- _ACTIVITY_
Word for word, transcribe the data below.

- _INPUT FOR THIS TASK_
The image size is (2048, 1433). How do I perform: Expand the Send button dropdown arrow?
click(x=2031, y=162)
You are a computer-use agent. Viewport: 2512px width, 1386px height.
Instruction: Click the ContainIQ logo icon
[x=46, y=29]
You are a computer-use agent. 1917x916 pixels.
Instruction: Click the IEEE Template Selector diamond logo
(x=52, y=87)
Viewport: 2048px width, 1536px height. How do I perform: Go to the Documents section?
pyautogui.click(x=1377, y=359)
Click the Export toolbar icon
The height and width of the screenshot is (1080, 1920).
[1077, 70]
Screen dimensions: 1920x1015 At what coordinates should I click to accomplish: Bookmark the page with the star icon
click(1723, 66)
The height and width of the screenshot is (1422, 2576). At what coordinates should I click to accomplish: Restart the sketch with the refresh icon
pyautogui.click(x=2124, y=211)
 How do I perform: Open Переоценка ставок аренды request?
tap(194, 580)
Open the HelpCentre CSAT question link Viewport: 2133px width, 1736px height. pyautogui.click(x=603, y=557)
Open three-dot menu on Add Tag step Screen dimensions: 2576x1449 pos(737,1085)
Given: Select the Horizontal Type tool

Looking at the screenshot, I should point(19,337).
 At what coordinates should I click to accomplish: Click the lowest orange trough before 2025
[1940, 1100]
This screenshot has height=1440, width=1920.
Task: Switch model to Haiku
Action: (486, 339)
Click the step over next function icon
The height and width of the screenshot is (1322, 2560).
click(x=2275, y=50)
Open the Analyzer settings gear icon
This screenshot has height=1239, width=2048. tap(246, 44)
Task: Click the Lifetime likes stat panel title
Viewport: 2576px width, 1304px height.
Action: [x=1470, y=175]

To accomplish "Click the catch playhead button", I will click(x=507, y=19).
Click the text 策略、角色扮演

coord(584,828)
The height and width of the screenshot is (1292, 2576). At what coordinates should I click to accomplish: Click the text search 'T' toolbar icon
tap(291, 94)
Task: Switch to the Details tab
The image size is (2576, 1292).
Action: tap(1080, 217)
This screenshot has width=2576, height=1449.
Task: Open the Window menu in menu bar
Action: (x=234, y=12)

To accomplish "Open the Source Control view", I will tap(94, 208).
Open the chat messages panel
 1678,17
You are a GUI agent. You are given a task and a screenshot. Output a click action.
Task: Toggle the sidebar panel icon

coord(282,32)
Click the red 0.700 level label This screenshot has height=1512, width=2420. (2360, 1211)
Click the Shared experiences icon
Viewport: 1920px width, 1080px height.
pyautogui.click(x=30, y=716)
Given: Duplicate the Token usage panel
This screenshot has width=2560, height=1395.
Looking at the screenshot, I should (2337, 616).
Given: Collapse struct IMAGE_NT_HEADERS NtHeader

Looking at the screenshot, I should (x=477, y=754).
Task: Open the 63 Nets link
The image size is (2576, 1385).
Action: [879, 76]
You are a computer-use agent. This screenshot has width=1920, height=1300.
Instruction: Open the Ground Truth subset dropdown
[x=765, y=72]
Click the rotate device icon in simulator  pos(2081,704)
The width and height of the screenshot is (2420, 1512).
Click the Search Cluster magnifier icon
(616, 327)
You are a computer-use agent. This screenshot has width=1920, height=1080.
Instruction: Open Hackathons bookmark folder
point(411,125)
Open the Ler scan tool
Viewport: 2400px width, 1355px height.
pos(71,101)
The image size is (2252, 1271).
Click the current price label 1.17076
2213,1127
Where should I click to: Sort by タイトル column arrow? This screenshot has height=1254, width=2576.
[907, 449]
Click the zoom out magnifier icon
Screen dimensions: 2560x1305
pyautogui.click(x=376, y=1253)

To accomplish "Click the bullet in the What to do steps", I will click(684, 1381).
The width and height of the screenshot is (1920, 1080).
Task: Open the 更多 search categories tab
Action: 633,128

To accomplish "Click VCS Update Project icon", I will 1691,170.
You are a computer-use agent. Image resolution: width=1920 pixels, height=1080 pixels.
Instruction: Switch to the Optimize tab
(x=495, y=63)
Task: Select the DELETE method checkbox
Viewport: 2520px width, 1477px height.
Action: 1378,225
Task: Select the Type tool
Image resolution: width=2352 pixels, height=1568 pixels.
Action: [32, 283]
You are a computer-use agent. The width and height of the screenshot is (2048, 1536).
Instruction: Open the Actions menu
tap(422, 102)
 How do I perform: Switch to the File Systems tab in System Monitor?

- _SOLUTION TO THIS PROBLEM_
The image size is (2048, 1433). How do I perform: Expand the Send button dropdown arrow?
click(x=2031, y=162)
You are a computer-use agent. Viewport: 2512px width, 1386px height.
Instruction: Click the ContainIQ logo icon
[x=46, y=29]
You are a computer-use agent. 1917x916 pixels.
Instruction: Click the IEEE Template Selector diamond logo
(x=52, y=87)
Viewport: 2048px width, 1536px height. How do I perform: Go to the Documents section?
pyautogui.click(x=1377, y=359)
Click the Export toolbar icon
The height and width of the screenshot is (1080, 1920).
[1077, 70]
Screen dimensions: 1920x1015 At what coordinates should I click to accomplish: Bookmark the page with the star icon
click(1723, 66)
The height and width of the screenshot is (1422, 2576). At what coordinates should I click to accomplish: Restart the sketch with the refresh icon
pyautogui.click(x=2124, y=211)
 How do I perform: Open Переоценка ставок аренды request?
tap(194, 580)
Open the HelpCentre CSAT question link Viewport: 2133px width, 1736px height. pyautogui.click(x=603, y=557)
Open three-dot menu on Add Tag step Screen dimensions: 2576x1449 pos(737,1085)
Given: Select the Horizontal Type tool

Looking at the screenshot, I should point(19,337).
 At what coordinates should I click to accomplish: Click the lowest orange trough before 2025
[1940, 1100]
This screenshot has height=1440, width=1920.
Task: Switch model to Haiku
Action: (486, 339)
Click the step over next function icon
The height and width of the screenshot is (1322, 2560).
click(x=2275, y=50)
Open the Analyzer settings gear icon
This screenshot has height=1239, width=2048. tap(246, 44)
Task: Click the Lifetime likes stat panel title
Viewport: 2576px width, 1304px height.
Action: [x=1470, y=175]

To accomplish "Click the catch playhead button", I will click(x=507, y=19).
Click the text 策略、角色扮演

coord(584,828)
The height and width of the screenshot is (1292, 2576). At what coordinates should I click to accomplish: Click the text search 'T' toolbar icon
tap(291, 94)
Task: Switch to the Details tab
The image size is (2576, 1292).
Action: tap(1080, 217)
This screenshot has width=2576, height=1449.
Task: Open the Window menu in menu bar
Action: (x=234, y=12)

To accomplish "Open the Source Control view", I will tap(94, 208).
Open the chat messages panel
 1678,17
You are a GUI agent. You are given a task and a screenshot. Output a click action.
Task: Toggle the sidebar panel icon

coord(282,32)
Click the red 0.700 level label This screenshot has height=1512, width=2420. (2360, 1211)
Click the Shared experiences icon
Viewport: 1920px width, 1080px height.
pyautogui.click(x=30, y=716)
Given: Duplicate the Token usage panel
This screenshot has width=2560, height=1395.
Looking at the screenshot, I should (2337, 616).
Given: Collapse struct IMAGE_NT_HEADERS NtHeader

Looking at the screenshot, I should (x=477, y=754).
Task: Open the 63 Nets link
The image size is (2576, 1385).
Action: [879, 76]
You are a computer-use agent. This screenshot has width=1920, height=1300.
Instruction: Open the Ground Truth subset dropdown
[x=765, y=72]
Click the rotate device icon in simulator  pos(2081,704)
The width and height of the screenshot is (2420, 1512).
Click the Search Cluster magnifier icon
(616, 327)
You are a computer-use agent. This screenshot has width=1920, height=1080.
Instruction: Open Hackathons bookmark folder
point(411,125)
Open the Ler scan tool
Viewport: 2400px width, 1355px height.
pos(71,101)
The image size is (2252, 1271).
Click the current price label 1.17076
2213,1127
Where should I click to: Sort by タイトル column arrow? This screenshot has height=1254, width=2576.
[907, 449]
Click the zoom out magnifier icon
Screen dimensions: 2560x1305
pyautogui.click(x=376, y=1253)

To accomplish "Click the bullet in the What to do steps", I will click(684, 1381).
The width and height of the screenshot is (1920, 1080).
Task: Open the 更多 search categories tab
Action: 633,128

To accomplish "Click VCS Update Project icon", I will 1691,170.
You are a computer-use agent. Image resolution: width=1920 pixels, height=1080 pixels.
Instruction: Switch to the Optimize tab
(x=495, y=63)
Task: Select the DELETE method checkbox
Viewport: 2520px width, 1477px height.
Action: 1378,225
Task: Select the Type tool
Image resolution: width=2352 pixels, height=1568 pixels.
Action: [32, 283]
You are a computer-use agent. The width and height of the screenshot is (2048, 1536).
Instruction: Open the Actions menu
tap(422, 102)
 How do I perform: Switch to the File Systems tab in System Monitor?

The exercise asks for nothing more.